START Given entries

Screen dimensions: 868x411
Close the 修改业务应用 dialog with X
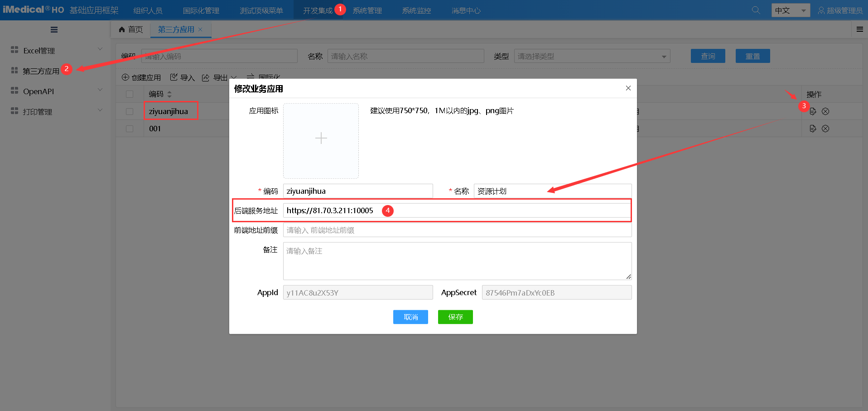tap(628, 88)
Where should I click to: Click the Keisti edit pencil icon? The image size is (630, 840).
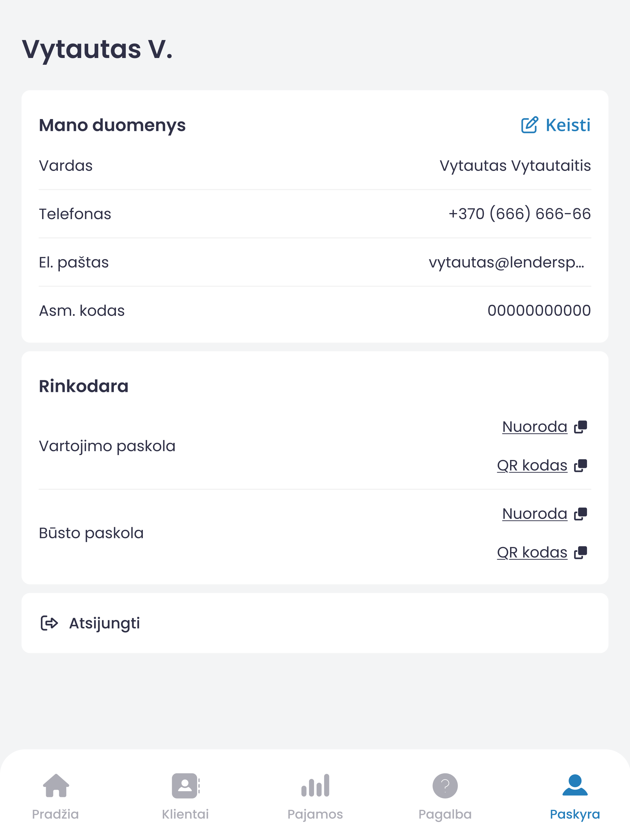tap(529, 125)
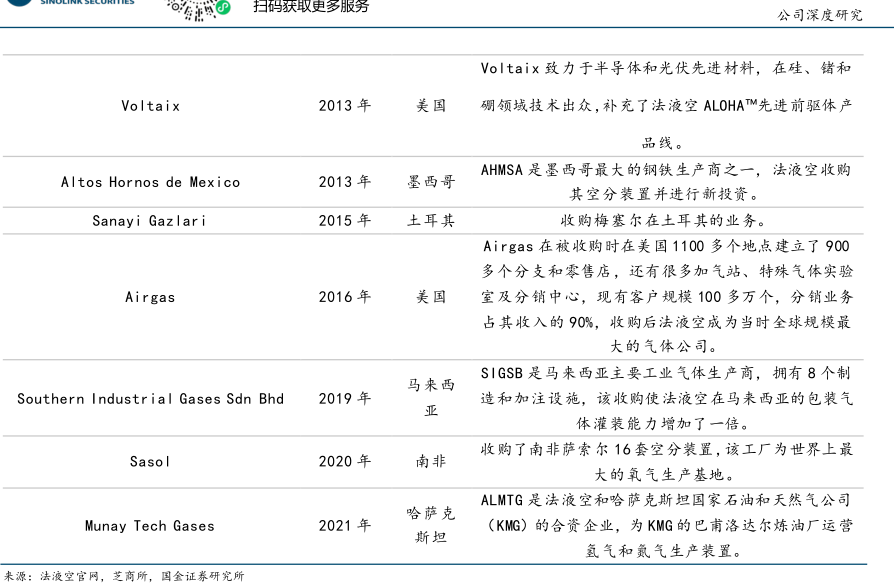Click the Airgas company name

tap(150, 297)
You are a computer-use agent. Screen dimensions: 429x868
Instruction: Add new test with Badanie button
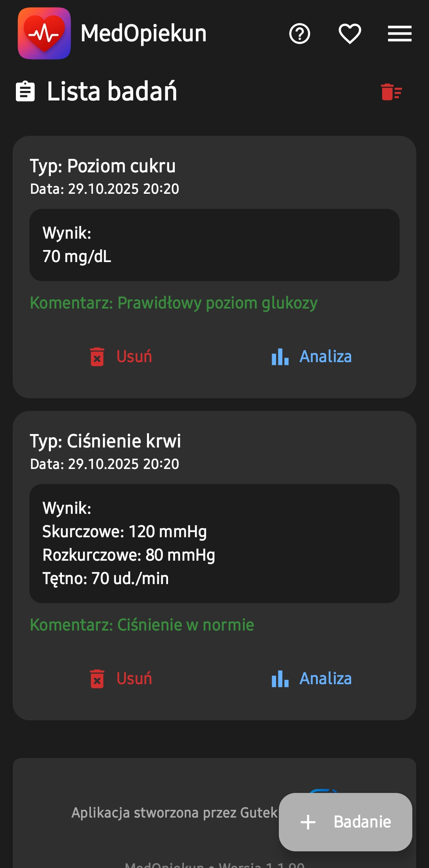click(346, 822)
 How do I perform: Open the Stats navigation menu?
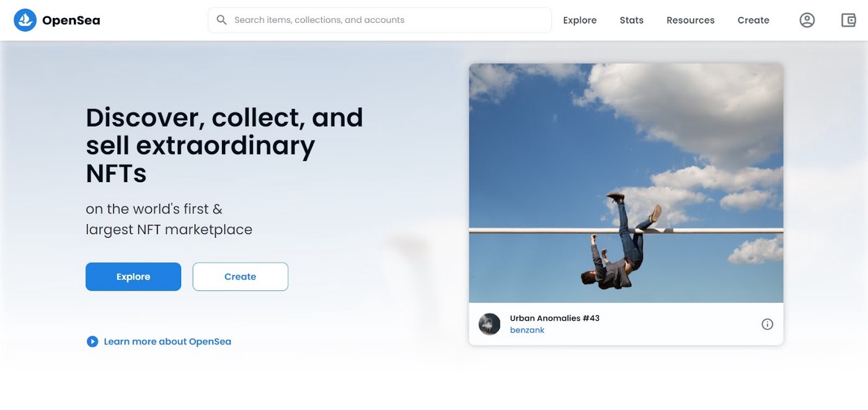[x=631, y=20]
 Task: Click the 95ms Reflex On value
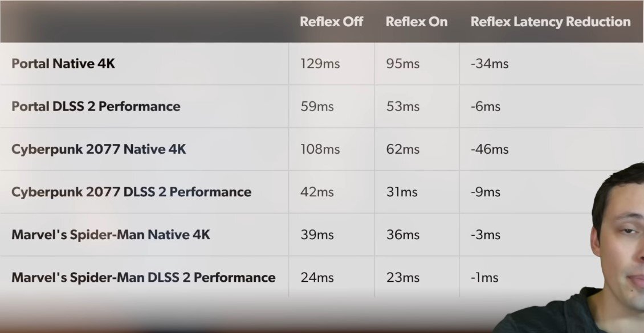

END Given entries

What you have to do
After removing the pictures, restate the whole listing above word for word.

Task answer
Screen dimensions: 868x411
Close the 修改业务应用 dialog with X
tap(628, 88)
Where should I click to: Click the Keisti edit pencil icon? The image size is (630, 840).
tap(529, 125)
Click the Airgas company name

tap(150, 297)
You are a computer-use agent. Screen dimensions: 429x868
Instruction: Add new test with Badanie button
click(346, 822)
 How do I perform: Open the Stats navigation menu?
[x=631, y=20]
 Task: Click the 95ms Reflex On value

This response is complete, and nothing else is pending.